Defendant’s reliance on People v Berberena (264 AD2d 670, Iv denied 94 NY2d 901) and People v Barreras (253 AD2d 369) is misplaced. In Berberena, upon observing the defendant’s “minimal and equivocal” nervous behavior, the police asked accusatory questions and — unlike Officer Regan herein — asked for permission to search the car. In Barreras, the police stopped defendant for a traffic infraction. After they ascertained that his documentation was in order, he appeared extremely nervous. The police, also unlike here, asked repeated questions about whether defendant had specific types of contraband in the car, asking also if they could search the car. Since the police conduct in both those cases was significantly more intrusive than here, they provide no support for defendant’s position.

Defendant also argues that, after producing the marijuana, Officer Regan should not have asked if there was anything else in the car without first reciting Miranda warnings. However, this argument is flawed for two reasons. To begin with, once defendant produced the bag of marijuana, the police acquired the necessary probable cause to arrest him and, with it, the legal authority to conduct a search incident to that arrest (People v Smith, 59 NY2d 454, 458-459; see also People v Langen, 60 NY2d 170, 180-181, cert denied 465 US 1028).

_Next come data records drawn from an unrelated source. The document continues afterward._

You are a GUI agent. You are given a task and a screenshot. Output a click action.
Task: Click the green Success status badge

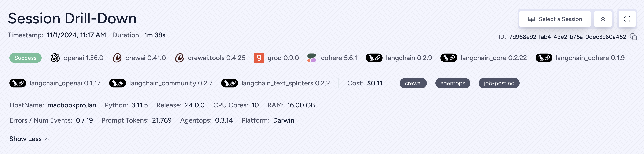(26, 58)
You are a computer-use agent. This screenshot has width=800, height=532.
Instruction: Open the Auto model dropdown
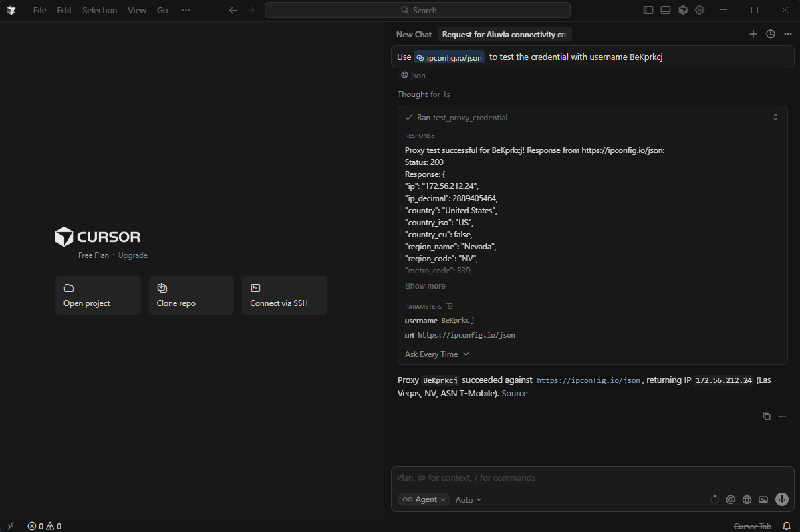pos(468,499)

Second, at the moment the police saw and recovered the marijuana in defendant’s possession, “there clearly was reason to believe that the automobile might contain other drugs” (People v Belton, 55 NY2d 49, 55) and, therefore, the police were justified in searching the car pursuant to the automobile exception to the warrant requirement (id.; see also People v Langen, supra at 180-181). That the police did not act to arrest defendant— based on the probable cause they had upon seeing the marijuana in defendant’s possession — until after his codefendant produced the bag of cocaine, unnecessarily exalts form over substance and protects nobody’s legitimate privacy rights.

With respect to defendant’s remaining contentions, we find the trial court did not improvidently exercise its discretion in allowing the prosecutor to cross-examine defendant about two prior felony drug convictions as they demonstrated defendant’s willingness to place his own interests above society (see People v Bennette, 56 NY2d 142, 147). Further, the trial court properly allowed the prosecutor to elicit testimony from Langhorn about prior drug transactions with defendant (see People v Boyd, 164 AD2d 800, 803, Iv denied 77 NY2d 904) as the testimony was relevant to the issue of intent (see People v Battes, 190 AD2d 625, Iv denied 81 NY2d 1011) and inextricably interwoven with the narrative of the crime (see People v Radoncic, 259 AD2d 428, Iv denied 93 NY2d 1005; People v Mendez, 165 AD2d 751, Iv denied 77 NY2d 880).

The jury verdict was not against the weight of the evidence. Resolution of credibility issues, as well as the weight to be accorded to trial evidence, are primarily questions for the jury, which heard and saw the witnesses and other proof (see People v Gaimari, 176 NY 84, 94). The jury’s determination should be accorded great weight on appeal and should not be disturbed unless clearly unsupported by the record (see People v Garafolo, 44 AD2d 86, 88).

Defendant’s constitutional challenge to his sentence is unpreserved for review. In any event, we note that defendant received the minimum sentence authorized by law. Concur— Williams, P.J., Tom, Rosenberger, Wallach and Marlow, JJ.